Günümüz Mısır Medeniyetinden çok farklı bir yapı: ESKİ MISIR MEDENİYETİ.

Eski Doğu'nun önemli medeniyet merkezlerinden biri olan Mısır, Afrika'nın kuzeydoğusundadır. Asya'ya Süveyş Berzahı (berzah, iki karayı birbirine bağlar) ile bağlıdır. Kuzeyde Akdeniz ve doğuda Karadeniz'le çevrilmiştir. Batısı ve güneyi çöllerle kuşatılmıştır.
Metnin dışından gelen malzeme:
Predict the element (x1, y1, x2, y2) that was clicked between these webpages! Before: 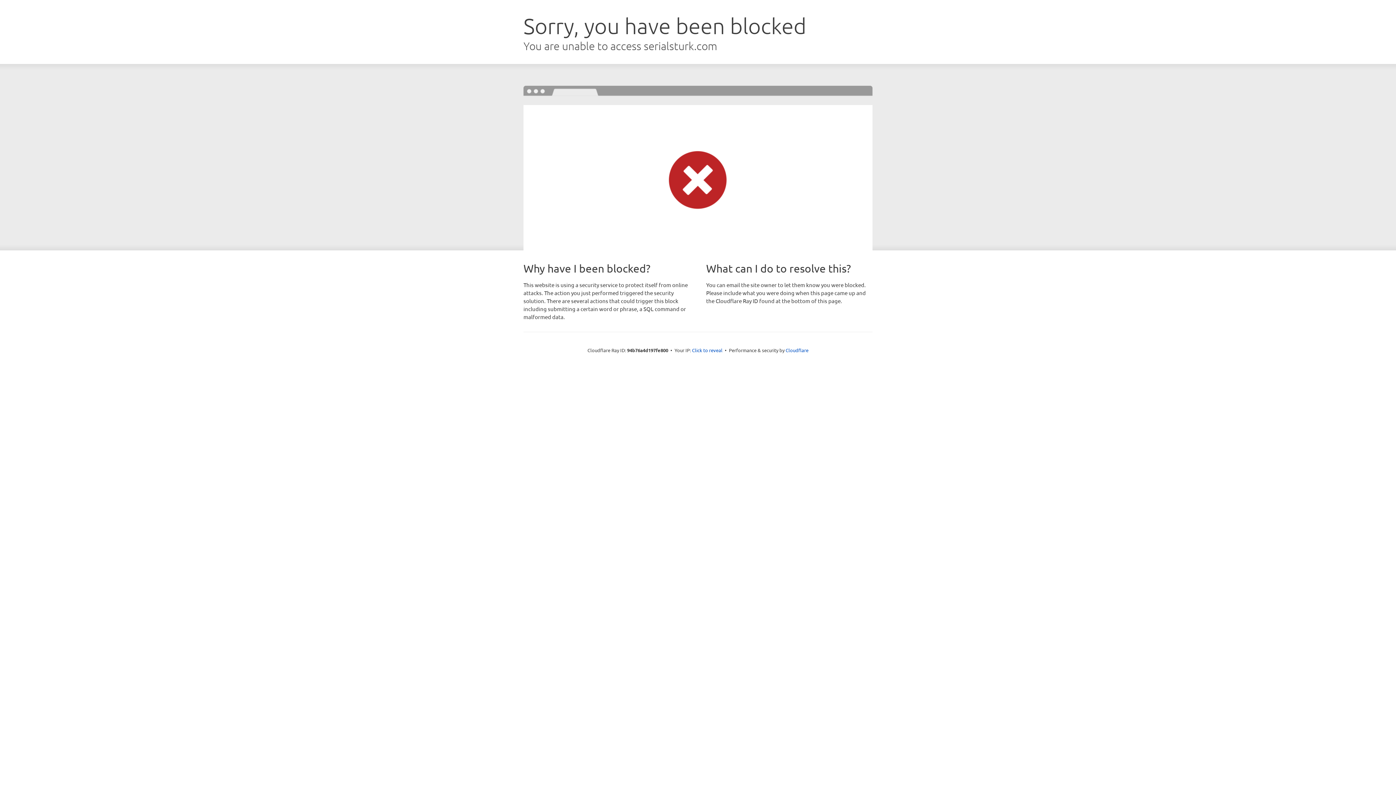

Mısır'a hemen hiç yağmur yağmaz. Gökyüzü daima açık ve mavidir. Gündüzlere hakim olan parlak ve yakıcı bir güneştir. Geceler ise bütün çöllerde olduğu gibi serindir. Ortasından büyük bir nehir olan Nil geçmeseydi, Mısır, bir çölden, taşlık ve çıplak bir ovadan başka bir şey olmayacaktı. İşte bu yüzdendir ki, Mısır, her şeyini Nil nehrine borçludur. Heredotos'un dediği gibi, ''Mısır Nil'in bir armağanıdır''.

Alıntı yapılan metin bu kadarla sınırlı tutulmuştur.